Goldcorp Inc. (GG) has commenced production at its Penasquito mine in Zacatecas, Mexico. The company reported combined 30-day average throughput rate in excess of 70,000 tons per day, including daily throughputs as high as 105,000 tons. In its earlier release, Goldcorp had announced to produce 180,000 ounces of gold at Penasquito in 2010, and is on track to meet its guidance.
 
Goldcorp is building a high pressure grinding roll circuit at the Penasquito mine with capacity of 30,000 ton-per-day which is scheduled to be complete in October this year. By 2011, Goldcorp plans to ramp up production capacity to 130,000 ton-per-day.
 
The mine has a life of 23-year over, which is expected to produce an annual average of 500,000 ounces of gold, 28 million ounces of silver, 450 million pounds of zinc, and 200 million pounds of lead at net negative by-product cash costs.
 
The Penasquito mine in Mexico is a key asset for Goldcorp. The $1.6 billion project became operational in January 2010. With the production ramp up at the mine in early 2011, Penasquito will be one of the largest new mines in the world and the primary driver of Goldcorp’s growth. The production expansion would also result in a drop in Goldcorp’s total cash cost at the mine in 2011. The company expects total cash cost to remain below $250 per ounce, coupled with a production growth of over 50% in the next five years.
 
Goldcorp plans similar developments at the Cochenour at Red Lake, El Morro in Chile, the Noche Buena and Camino Rojo satellite projects near Penasquito and the recently-acquired Cerro Negro project in Argentina.
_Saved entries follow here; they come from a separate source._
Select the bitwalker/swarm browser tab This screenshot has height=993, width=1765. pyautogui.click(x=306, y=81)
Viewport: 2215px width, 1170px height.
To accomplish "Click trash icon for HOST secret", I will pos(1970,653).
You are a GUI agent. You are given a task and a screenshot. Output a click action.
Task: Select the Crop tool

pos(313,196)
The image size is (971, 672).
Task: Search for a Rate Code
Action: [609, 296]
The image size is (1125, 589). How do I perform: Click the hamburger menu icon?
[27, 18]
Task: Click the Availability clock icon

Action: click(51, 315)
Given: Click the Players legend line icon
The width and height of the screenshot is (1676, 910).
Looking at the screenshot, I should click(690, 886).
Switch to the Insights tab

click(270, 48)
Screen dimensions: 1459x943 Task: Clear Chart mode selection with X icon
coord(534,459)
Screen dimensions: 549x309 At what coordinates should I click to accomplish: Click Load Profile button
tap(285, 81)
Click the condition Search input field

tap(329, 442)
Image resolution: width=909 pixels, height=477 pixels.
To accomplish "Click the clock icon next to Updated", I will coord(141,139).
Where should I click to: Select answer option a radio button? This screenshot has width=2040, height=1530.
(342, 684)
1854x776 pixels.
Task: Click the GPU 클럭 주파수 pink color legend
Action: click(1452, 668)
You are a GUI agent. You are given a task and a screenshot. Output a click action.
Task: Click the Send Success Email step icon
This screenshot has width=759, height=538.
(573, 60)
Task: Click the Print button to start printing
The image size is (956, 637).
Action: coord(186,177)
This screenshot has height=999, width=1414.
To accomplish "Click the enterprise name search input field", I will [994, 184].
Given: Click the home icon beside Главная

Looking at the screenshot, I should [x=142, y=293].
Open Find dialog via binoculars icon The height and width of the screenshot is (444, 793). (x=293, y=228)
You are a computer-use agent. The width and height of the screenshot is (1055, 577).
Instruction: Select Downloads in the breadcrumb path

Other growth projects include the advancement of Pueblo Viejo, which remains on schedule to begin production in the fourth quarter of 2011, the access and development plan for Cochenour, construction of a deep shaft at Hoyle Pond in Porcupine, and development of the exploration shaft at Éléonore in Quebec.
 
Goldcorp continues to be the leader among the North American gold producers with a forecasted production increase of 58% over the next five years. Goldcorp is benefiting from facility expansion, increasing gold prices and its dominant acquisition strategy. The company has the highest leverage to spot gold prices because of its completely unhedged position. The long-term rise in gold prices is a positive for the stock as Goldcorp is one of the low-cost gold producers of the world. The company’s average cash costs fell from $305 to $295 per ounce in 2009.
 
For now, Goldcorp has a short-term (1 to 3 months) Zacks #3 Rank and a long term (6+ months) Neutral recommendation.